* The painter is not present in heaven

Niloofar Mohammadifar, 9-26 October, 2020

* Installation Views
* Individual Works

* Statement
Human beings have been constantly confronted with issues that have had a significant impact on their life process and have given direction and meaning to their life. Even after entering the modern world, these concepts have followed men, and they have tried to build their utopia in this very world. The fundamental basis of this unfulfilled utopia is very similar to the man's idea of a paradise full of happiness and bliss.
A belief in the afterlife and the last judgment is a common ground for many religions, although there are differences in their portrayal of it. Our upbringing is generally in accordance with this belief. The concern of avoiding the evil deeds to enter the paradise is one of the things we learn as a child, and it stays with us in different stages of our intellectual growth and development; Trying to stay away from sins in the hope of salvation.
* Press Release
Niloufar Mohammadifar (born in 1987, Tehran, Iran) has a bachelor's degree in Management from Payame Noor University of Tehran. Her works have been displayed in group exhibitions in Iran and abroad, and she had a solo exhibition in 2015. The second solo exhibition of Mohammadifar entitled "The painter is not present in heaven" will be held in Bavan Gallery from 9th to 26th October.

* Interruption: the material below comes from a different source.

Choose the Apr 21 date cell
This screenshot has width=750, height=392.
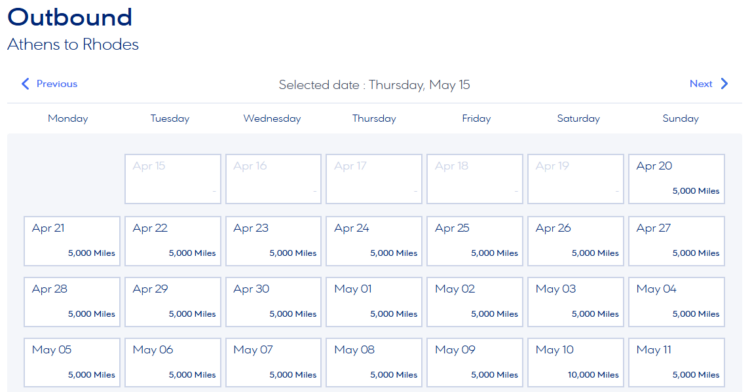[72, 241]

In the present exhibition, Mohammadifar being inspired by her personal life, and childhood memories and fantasies, create a unique world of her own. The paintings in this collection have been created in a five-year process, during which they have gone through destruction and recreation many times. The erosion that has taken place in the process of creation and characterization of her figures, has put them in a state of demolition and disfiguration. The fact that the artist has not been adherent to a fixed principle in the characterization of the figures is well visible in the paintings. Mohammadifar has created works full of details with an unlimited color palette, putting her characters in a fantastic landscape with specific attention to earth and sky.

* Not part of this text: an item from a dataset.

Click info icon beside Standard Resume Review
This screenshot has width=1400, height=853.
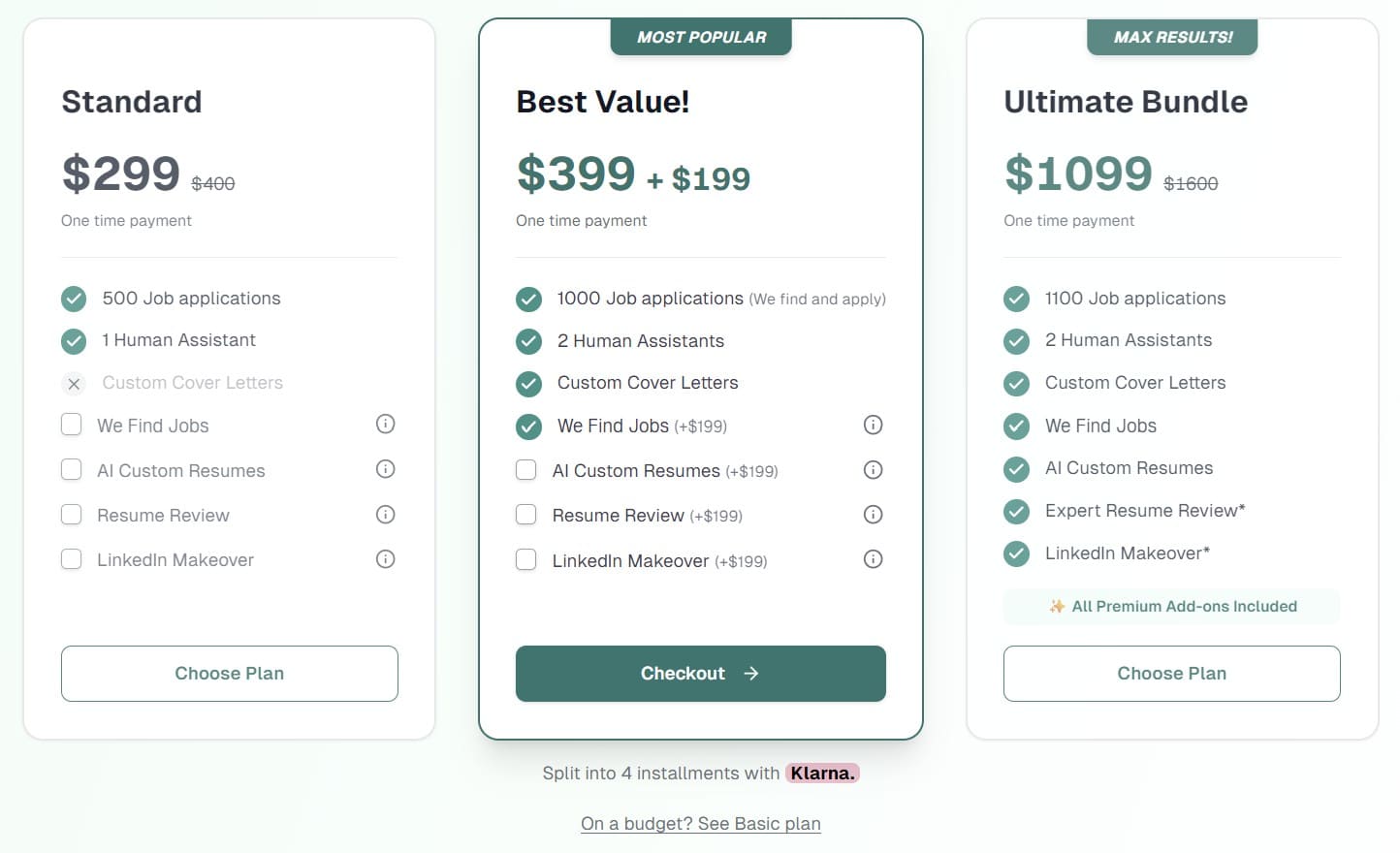(x=385, y=514)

In this exhibition, we see works that are full of creatures. The use of vegetation has made her frames imaginative and overflowing, and the viewers facing this eerie and imaginary space, make their own narrations. The illusion manifests itself in the form of excessive and exaggerated happiness in the deformed and distorted state of the figures. A problematic and contagious joy ripples through these works, trying to address the effects of beliefs on the human mind. Mohammadifar creates images for a fantastic and chaotic, and at the same time beautiful world, through which she tells a story of an imaginary paradise to her audience.